Today's meditation: Philippians 2:12-18 which, incidentally, was also brought up yesterday during ag. mm.

i suppose one of the biggest reasons for doing things right (there the phrase is, again), is because we are shiny people. shiny, shining, you know. like lights. there are many ways to say this, and many approaches that have already been expounded on, but i suppose in philippians Paul is saying that our starting point is this: we shine as lights in the world, so do all things without murmurings or disputings, that we may be blameless and harmless in what we are called to be. geddit?

and i guess the whole point about shining is that it is for the sake of noticing. the shining testifies to something. Or rather, Someone. The greatest Love that redeems all our lostness and despair, even when we have nothing to give in return.

and lest we say we are inherently good: do you know what we are each capable of?

matthew 15:19- "For out of the heart proceed evil thoughts, murders, adulteries, fornications, thefts, false witness, blasphemies"

Initially we trust in our ignorance, calling it innocence, and next we trust our innocence, calling it purity. Then when we hear these strong statements from our Lord, we shrink back, saying, "But I never felt any of those awful things in my heart." We resent what He reveals. Either Jesus Christ is the supreme authority on the human heart, or He is not worth paying any attention to. Am I prepared to trust the penetration of His Word into my heart, or would I prefer to trust my own "innocent ignorance"? If I will take an honest look at myself, becoming fully aware of my so-called innocence and putting it to the test, I am very likely to have a rude awakening that what Jesus Christ said is true, and I will be appalled at the possibilities of the evil and the wrong within me. But as long as I remain under the false security of my own "innocence," I am living in a fool’s paradise. If I have never been an openly rude and abusive person, the only reason is my own cowardice coupled with the sense of protection I receive from living a civilized life. But when I am open and completely exposed before God, I find that Jesus Christ is right in His diagnosis of me.

The only thing that truly provides protection is the redemption of Jesus Christ. If I will simply hand myself over to Him, I will never have to experience the terrible possibilities that lie within my heart. Purity is something far too deep for me to arrive at naturally. But when the Holy Spirit comes into me, He brings into the center of my personal life the very Spirit that was exhibited in the life of Jesus Christ, namely, the Holy Spirit, which is absolute unblemished purity.

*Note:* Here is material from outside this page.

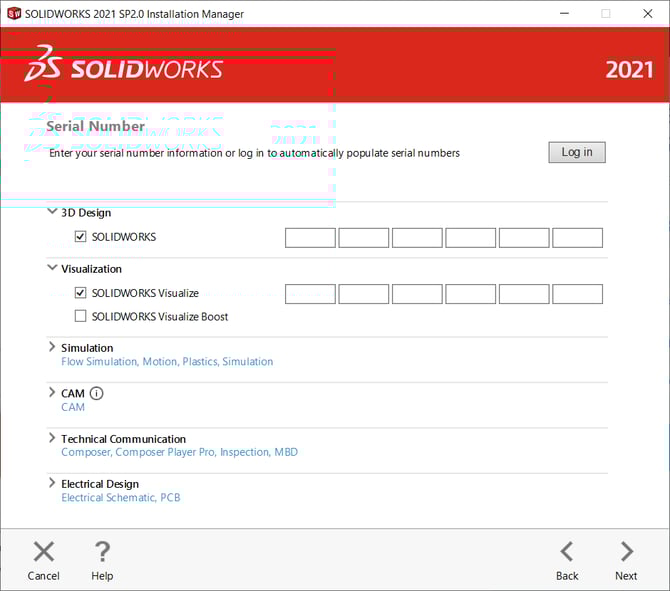Click the SW app icon in title bar
Image resolution: width=670 pixels, height=591 pixels.
tap(14, 14)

- Oswald Chambers, My Utmost for His Highest


guess i can relate to what chamber calls the disgust at the possbilities of the evil and wrong within me. i've been seeing more and more of what i can be, and it's horrible. i would hate me. i would be bitter, i would be scheming, i would be shallow. i would be absolutely cold.

thank God, then, for Christ! He who was sent to save me from myself, and who did what was necessary to overcome all that is evil and ugly. He has begun a work within me.